Big Win for Roadless Forests
by Rolf Skar
August 5, 2009
Today a federal court reinstated the Roadless Area Conservation Rule. This means about 40 million acres of pristine roadless forests are protected from destructive logging and road-building. Greenpeace was part of the successful lawsuit supported by many conservation groups and several western states.
This is great news, but it is not the end of the story. Because of a complicated legal and administrative history, the roadless wildlands in America’s largest forest – the Tongass in Alaska – and National Forests in Idaho, do not benefit from this court decision.
Created in 2001 by the Clinton administration, the “Roadless Rule” is extraordinarily popular with Americans. Support for roadless conservation isn’t a partisan issue: polls have shown Americans from all backgrounds supported the protection of our last best wildlands. And, as the Roadless Rule was being created, they spoke up in record numbers in favor of it. But, it didn’t take long for the Bush administration to join with industry groups to attack the rule and attempt to make it a divisive political issue.
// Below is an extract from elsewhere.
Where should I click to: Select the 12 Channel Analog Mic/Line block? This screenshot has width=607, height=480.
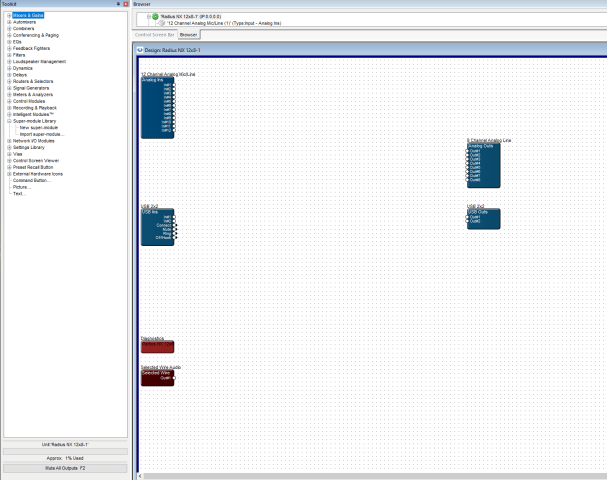(157, 107)
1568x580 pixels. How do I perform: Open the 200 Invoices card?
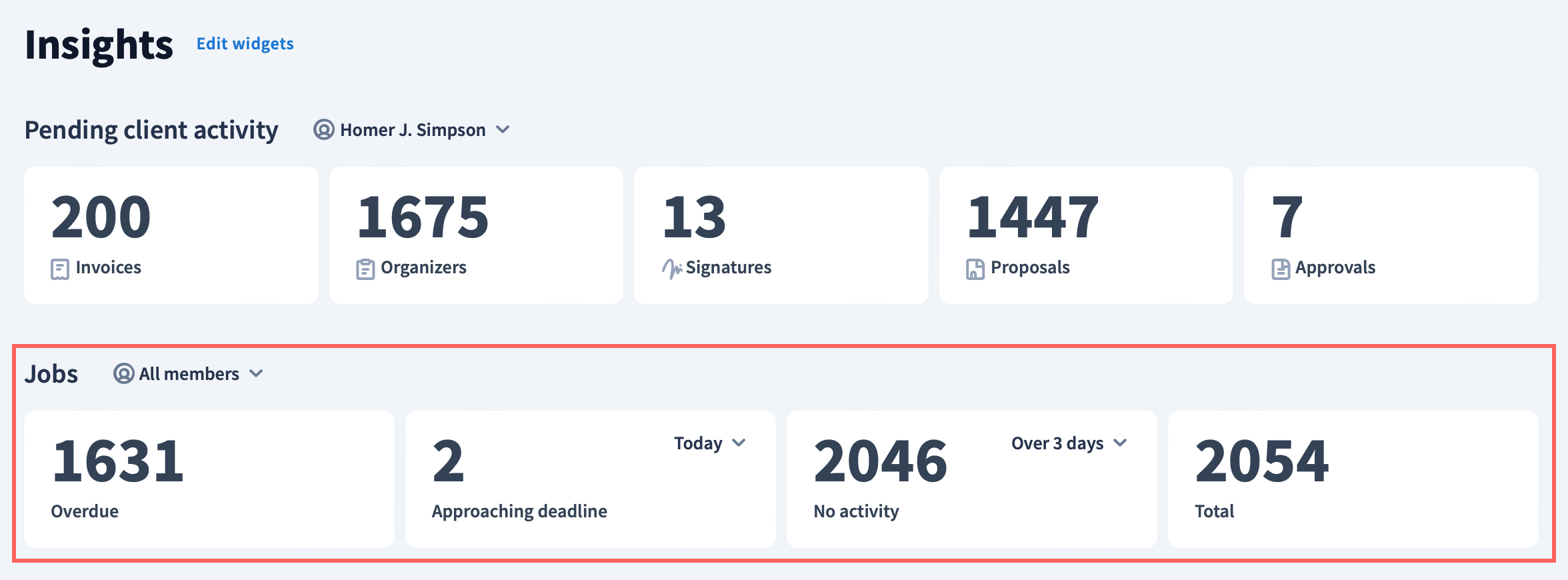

In 2005, the Bush administration replaced the Roadless Rule with a watered-down version requiring governors to “petition” the federal government to protect Roadless Areas in their state. This allowed partisan state governors to tamper with protections for public lands belonging to all Americans. In addition, pro-roadless area governors were saddled with new red-tape and expensive bureaucratic requirements to essentially beg for forest protection. Even if a governor filed a petition, the Bush administration – and the former timber industry lobbyist overseeing the Forest Service – reserved the right to turn down requests for roadless area protection.
The Bush administration did this switch without conducting required environmental review. They claimed it was merely a “paper” exercise that had no effect on endangered species or the habitat they depend on. The three judge panel today slapped down that ridiculous assertion, saying they had violated the National Environmental Policy Act and the Endangered Species Act.
To me, this is more than an abstract legal case. I watched roadless forests in Oregon’s North and South Kalmiopsis Roadless Areas fall to the saw during the Bush administration. When you feel the earth shake when a huge tree hits the ground, and see messy stump-fields replace beautiful wildlands it’s hard not to be moved. These forests are real places important for clean water, wildlife, recreation and local communities. And they deserve real, permanent protection.
I’ve witnessed brave activists stand in the way of roadless area logging, putting their bodies and freedoms on the line to call out Bush admininstration policies that turned out to be illegal. Dangling from bridges and blocking logging roads, their courage moved faster than the courts. In the meantime, forests that should have remained standing fell to the saw.
Now the big question is: what will Obama do? While candidate Obama made commitments to “support and defend” roadless forests, his administration has a mixed record. Earlier this year, the administration declared a one-year “timeout” on destructive activities in roadless areas, barring logging and roadbuilding without case-by-case approval by Secretary of Agriculture Tom Vilsack.
Unfortunately, Vilsack recently used his power to green-light the Orion timber sale in the Tongass National Forest. That logging project includes road-building and clearcutting in temperate rainforests bordering the Misty Fjords National Monument. While chainsaws move in on the rainforest, Greenpeace is challenging the project in court.
Enough already. It is clear Americans want their last roadless forests protected, and it is clear these pristine forests need help to keep them standing for future generations. Now is the time for Obama to put petty politics and court battles behind us and ensure protection for all of America’s Roadless Areas.